I'm trying to run some VIBRANT output through vConTACT2 and I'm curious which VIBRANT output to use to generate the gene-to-genome file. I thought I saw a file with the associations with the HMMs, but now that I'm going to look for it I don't see anything like that. Could you clarify which output to use for this step?

Thanks, Samantha

P.S. Sorry for posting in the wrong place the first time. I thought it was related to the other thread!

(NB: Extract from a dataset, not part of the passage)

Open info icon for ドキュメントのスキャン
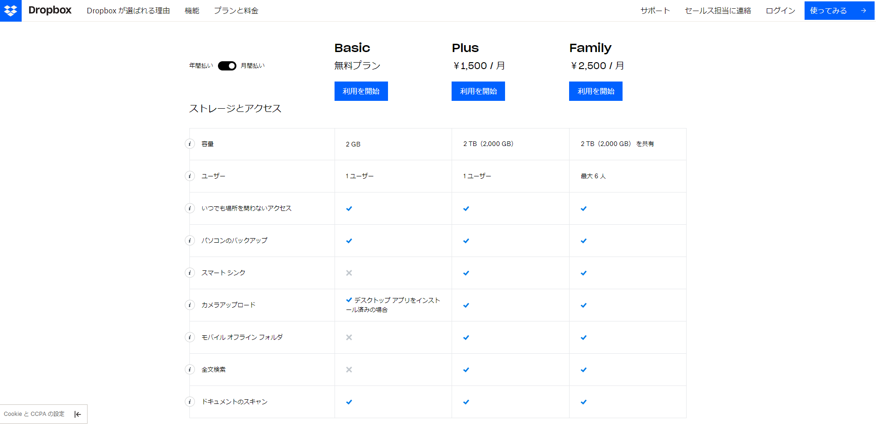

KrisKieft commented 3 years ago

Hi Samantha,

Not a problem on the posting location. I've had this question before and just wanted to make it easier to find in the future. vConTACT2 takes in protein (.faa, .fasta) sequences of phages/viruses. They don't need to be annotated prior to analysis. A common input is protein in Prodigal format, which is simply the name of the scaffold followed by an underscore (_) and then the protein number. VIBRANT outputs this information plus extra in the viral proteins output file. You can use VIBRANT's output in addition to a little bit of post-processing to create a Prodigal-like input for vConTACT2.

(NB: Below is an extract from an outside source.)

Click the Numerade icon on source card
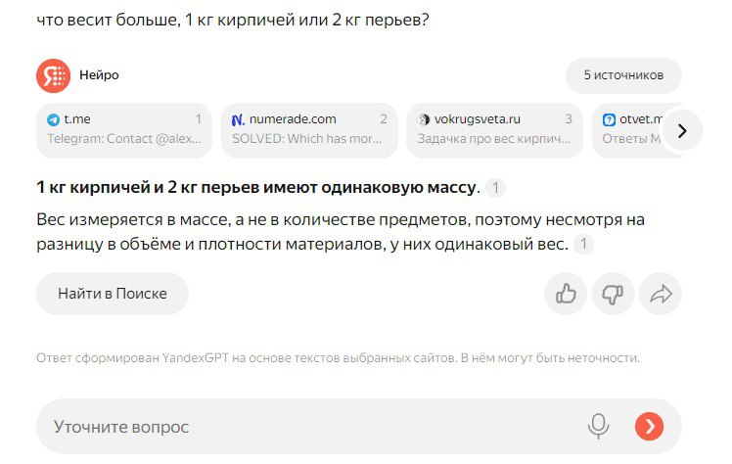The image size is (732, 464). pyautogui.click(x=238, y=119)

Steps: Take the combined VIBRANT output viral protein sequences in VIBRANT_phages*/*combined.faa. The asterisk (*) in this case refers to the full name of your specific file(s). I'll call this file example_combined.faa. In the most recent update of VIBRANT I added a script called simplify_faa-ffn.py in the scripts folder. If you don't currently have this script you can just download it from GitHub separately because it requires no dependencies and is separate from VIBRANT. This is a very simple script that will trim off the extra information in example_combined.faa (or .ffn) and convert it directly to a Prodigal format file usable by vConTACT2. Do do so run python3 simplify_faa-ffn.py example_combined.faa. This will generate a file called example_combined.simple.faa. This output file is in Prodigal format and can be used to create the gene-to-genome.csv file required for vConTACT2.

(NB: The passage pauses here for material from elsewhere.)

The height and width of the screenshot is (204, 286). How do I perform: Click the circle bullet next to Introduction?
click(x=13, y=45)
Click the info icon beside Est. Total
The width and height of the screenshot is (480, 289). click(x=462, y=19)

Please let me know if more details or help is required.

Kris

satkinson0115 commented 3 years ago

I was able to successfully use the auxiliary script you provided to get the simplified .faa file. Am I supposed to run that file through Blast or some other annotation software to get the genome associated with it? The example gene-to-genome file on vConTACT2 page has a phage identity:

protein_id,contig_id,keywords
ref|NP_039777.1|,Sulfolobus spindle-shaped virus 1,ORF B-251
ref|NP_039778.1|,Sulfolobus spindle-shaped virus 1,ORF D-335

Or would my contig id be the k_ header; i.e.

k141_93196 flag=1 multi=6.0000 len=2379_1 in the simplified file becomes protein_id,contig_id,keywords 93193,k_141,keyword

Would having a number as the protein id break things and I should add a prefix before the prodigal number?

Thanks for your help! Samantha

KrisKieft commented 3 years ago

It depends on how your scaffold (contig) names are set up. The example on vConTACT2's site looks like it's straight from NCBI which is not necessary in your case. What you have appears to be right off an assembler which will also work just fine. Below is an example image of a gene-to-genome.csv file from one of my analyses. The first column is the simplified protein names. The second column is that simplified name but only the scaffold (contig) name, which is the protein name excluding the last underscore and number. The way I personally use vConTACT2 is to leave the keyword blank.

For your example it would be k141_93196 flag=1 multi=6.0000 len=2379_1, k141_93196 flag=1 multi=6.0000 len=2379, keyword. I think you may need to remove the spaces in the protein/scaffold names.

image

paulaist commented 3 years ago

@satkinson0115 did you get this to working?

satkinson0115 commented 3 years ago

@paulaist yes I did. I had it match Kris's format and I think I did remove the spaces as suggested, and it worked.